◆ Exercise brief ◆
Extract the lines running from the start of the records through the line containing "Action: point(398,18)", inclusive, and reproduce them verbatim.

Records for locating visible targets
··········
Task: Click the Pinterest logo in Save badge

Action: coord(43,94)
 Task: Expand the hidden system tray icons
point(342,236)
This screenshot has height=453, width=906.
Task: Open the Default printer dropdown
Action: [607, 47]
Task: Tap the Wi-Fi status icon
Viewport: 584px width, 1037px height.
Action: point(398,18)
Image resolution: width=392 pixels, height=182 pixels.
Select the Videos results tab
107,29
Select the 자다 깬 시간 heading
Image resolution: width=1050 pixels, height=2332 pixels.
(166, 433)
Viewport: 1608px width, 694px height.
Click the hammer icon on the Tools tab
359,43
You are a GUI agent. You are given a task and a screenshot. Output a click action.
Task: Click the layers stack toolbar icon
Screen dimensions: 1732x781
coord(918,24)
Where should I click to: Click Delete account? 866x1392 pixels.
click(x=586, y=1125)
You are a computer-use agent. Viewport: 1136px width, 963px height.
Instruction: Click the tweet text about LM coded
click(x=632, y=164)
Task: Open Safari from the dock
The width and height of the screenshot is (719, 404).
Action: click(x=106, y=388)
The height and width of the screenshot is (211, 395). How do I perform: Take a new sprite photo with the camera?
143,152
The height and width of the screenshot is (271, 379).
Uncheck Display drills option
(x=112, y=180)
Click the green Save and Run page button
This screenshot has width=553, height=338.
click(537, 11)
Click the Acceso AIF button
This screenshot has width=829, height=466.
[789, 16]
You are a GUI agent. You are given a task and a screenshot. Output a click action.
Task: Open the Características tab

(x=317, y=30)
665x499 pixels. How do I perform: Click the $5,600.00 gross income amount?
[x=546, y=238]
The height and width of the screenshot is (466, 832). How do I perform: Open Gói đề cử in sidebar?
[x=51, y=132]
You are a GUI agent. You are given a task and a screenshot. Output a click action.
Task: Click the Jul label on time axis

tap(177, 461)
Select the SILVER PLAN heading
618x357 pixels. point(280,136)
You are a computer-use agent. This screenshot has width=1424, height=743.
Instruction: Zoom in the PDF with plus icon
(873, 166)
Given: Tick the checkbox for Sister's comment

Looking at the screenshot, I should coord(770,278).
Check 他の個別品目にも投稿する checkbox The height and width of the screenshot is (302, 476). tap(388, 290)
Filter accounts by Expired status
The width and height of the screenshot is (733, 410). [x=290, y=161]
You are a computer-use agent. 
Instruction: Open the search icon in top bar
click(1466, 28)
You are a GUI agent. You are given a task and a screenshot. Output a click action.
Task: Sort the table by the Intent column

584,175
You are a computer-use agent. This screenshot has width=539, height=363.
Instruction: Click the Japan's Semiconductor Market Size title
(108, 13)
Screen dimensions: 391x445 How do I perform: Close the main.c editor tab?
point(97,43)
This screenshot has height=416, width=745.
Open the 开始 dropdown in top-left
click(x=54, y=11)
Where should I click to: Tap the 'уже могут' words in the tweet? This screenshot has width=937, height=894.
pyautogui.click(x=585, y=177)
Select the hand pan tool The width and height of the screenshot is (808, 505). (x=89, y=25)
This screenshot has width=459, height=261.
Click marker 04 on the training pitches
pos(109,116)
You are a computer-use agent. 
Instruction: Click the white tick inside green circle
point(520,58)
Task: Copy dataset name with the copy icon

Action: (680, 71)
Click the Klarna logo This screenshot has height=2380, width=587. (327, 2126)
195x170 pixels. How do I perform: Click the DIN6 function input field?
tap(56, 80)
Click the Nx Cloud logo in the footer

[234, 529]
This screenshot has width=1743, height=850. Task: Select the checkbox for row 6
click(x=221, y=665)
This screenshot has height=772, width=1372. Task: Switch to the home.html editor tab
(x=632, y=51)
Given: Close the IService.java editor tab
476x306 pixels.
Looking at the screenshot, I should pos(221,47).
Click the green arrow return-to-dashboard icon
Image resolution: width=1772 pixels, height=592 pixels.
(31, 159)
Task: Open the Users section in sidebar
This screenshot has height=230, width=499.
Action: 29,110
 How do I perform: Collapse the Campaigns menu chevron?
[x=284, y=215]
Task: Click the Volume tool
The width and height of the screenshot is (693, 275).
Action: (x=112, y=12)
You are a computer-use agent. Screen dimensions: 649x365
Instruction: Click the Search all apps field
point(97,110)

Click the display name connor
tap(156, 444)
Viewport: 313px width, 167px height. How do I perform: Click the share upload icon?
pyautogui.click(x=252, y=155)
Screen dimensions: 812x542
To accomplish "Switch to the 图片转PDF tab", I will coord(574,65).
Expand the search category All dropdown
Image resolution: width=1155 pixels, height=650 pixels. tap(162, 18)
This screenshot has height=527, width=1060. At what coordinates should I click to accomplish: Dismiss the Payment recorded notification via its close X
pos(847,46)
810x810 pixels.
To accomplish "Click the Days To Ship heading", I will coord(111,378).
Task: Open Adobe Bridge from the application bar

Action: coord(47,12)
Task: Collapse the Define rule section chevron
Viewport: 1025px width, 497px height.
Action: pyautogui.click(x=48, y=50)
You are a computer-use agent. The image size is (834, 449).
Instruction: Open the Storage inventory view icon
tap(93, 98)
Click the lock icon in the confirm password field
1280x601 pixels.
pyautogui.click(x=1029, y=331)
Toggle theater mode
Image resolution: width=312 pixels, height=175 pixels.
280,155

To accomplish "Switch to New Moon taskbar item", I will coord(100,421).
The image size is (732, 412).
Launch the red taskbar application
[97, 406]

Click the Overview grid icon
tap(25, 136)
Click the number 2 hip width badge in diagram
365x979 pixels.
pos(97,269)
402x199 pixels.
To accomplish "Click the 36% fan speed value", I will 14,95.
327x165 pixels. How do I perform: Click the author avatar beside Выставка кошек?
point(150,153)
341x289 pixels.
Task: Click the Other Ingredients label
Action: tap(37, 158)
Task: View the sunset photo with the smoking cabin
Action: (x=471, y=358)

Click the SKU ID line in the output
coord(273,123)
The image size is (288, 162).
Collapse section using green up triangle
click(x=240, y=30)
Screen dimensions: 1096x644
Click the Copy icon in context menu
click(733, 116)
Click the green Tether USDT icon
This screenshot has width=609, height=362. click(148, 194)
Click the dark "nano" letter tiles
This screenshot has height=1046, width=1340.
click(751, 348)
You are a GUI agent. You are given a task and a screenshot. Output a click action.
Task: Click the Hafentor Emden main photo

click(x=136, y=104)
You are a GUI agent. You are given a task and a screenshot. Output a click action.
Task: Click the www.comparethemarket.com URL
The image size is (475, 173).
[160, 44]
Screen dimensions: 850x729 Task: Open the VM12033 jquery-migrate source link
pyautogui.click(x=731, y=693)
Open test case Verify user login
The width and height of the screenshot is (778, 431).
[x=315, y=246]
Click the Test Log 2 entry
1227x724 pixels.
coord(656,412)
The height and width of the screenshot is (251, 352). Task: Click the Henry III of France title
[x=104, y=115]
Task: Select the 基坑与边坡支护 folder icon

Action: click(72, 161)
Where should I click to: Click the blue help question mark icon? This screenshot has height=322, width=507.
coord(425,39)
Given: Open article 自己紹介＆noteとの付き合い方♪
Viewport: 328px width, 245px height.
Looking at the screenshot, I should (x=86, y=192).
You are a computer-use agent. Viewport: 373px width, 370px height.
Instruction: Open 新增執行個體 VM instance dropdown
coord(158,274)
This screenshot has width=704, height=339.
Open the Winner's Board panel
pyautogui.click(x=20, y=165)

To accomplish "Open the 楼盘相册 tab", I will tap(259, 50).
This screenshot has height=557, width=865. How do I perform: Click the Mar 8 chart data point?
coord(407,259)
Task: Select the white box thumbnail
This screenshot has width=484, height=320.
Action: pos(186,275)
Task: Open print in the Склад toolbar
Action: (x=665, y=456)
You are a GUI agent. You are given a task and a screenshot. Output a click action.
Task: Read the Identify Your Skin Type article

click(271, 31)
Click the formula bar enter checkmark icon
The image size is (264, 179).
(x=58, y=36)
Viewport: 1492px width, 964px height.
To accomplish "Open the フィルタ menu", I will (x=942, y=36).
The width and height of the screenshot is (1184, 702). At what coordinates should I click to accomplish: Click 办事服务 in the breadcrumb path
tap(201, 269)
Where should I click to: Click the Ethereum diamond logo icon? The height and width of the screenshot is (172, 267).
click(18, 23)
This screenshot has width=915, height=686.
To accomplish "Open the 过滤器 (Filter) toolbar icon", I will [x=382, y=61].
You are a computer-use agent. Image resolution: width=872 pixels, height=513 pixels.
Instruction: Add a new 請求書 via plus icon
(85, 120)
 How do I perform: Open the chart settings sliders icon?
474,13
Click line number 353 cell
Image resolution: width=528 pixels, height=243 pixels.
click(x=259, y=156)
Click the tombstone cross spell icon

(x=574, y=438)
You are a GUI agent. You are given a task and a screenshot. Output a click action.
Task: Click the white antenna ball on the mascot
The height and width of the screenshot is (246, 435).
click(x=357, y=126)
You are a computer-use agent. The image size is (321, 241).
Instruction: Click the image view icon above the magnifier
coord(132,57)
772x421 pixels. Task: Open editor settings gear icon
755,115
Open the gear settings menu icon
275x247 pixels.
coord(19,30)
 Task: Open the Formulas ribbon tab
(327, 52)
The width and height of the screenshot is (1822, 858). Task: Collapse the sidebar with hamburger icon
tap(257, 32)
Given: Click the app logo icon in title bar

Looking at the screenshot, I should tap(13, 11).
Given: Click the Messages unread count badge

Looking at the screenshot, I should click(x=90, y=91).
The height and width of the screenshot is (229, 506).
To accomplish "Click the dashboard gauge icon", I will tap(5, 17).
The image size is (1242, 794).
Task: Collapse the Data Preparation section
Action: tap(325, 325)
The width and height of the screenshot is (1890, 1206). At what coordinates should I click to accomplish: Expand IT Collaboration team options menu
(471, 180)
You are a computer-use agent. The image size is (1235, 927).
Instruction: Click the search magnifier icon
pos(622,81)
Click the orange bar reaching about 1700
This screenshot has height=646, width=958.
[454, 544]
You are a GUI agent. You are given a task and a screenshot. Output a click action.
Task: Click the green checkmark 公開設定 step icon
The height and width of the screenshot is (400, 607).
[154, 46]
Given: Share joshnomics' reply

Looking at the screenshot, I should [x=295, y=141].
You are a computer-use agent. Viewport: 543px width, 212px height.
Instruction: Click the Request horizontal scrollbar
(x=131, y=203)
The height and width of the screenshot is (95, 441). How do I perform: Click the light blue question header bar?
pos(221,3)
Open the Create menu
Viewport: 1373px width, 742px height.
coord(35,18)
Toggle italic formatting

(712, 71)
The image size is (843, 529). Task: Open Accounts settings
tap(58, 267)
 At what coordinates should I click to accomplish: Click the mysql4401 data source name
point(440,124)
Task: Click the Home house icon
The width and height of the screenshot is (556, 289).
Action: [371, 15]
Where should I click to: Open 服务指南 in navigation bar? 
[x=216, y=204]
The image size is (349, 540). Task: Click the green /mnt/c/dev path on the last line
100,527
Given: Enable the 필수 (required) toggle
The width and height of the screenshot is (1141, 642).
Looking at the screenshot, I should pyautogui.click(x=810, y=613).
··········
◆ Exercise answer ◆
Task: Click the Pinterest logo in Save badge

Action: coord(43,94)
 Task: Expand the hidden system tray icons
point(342,236)
This screenshot has height=453, width=906.
Task: Open the Default printer dropdown
Action: [607, 47]
Task: Tap the Wi-Fi status icon
Viewport: 584px width, 1037px height.
Action: point(398,18)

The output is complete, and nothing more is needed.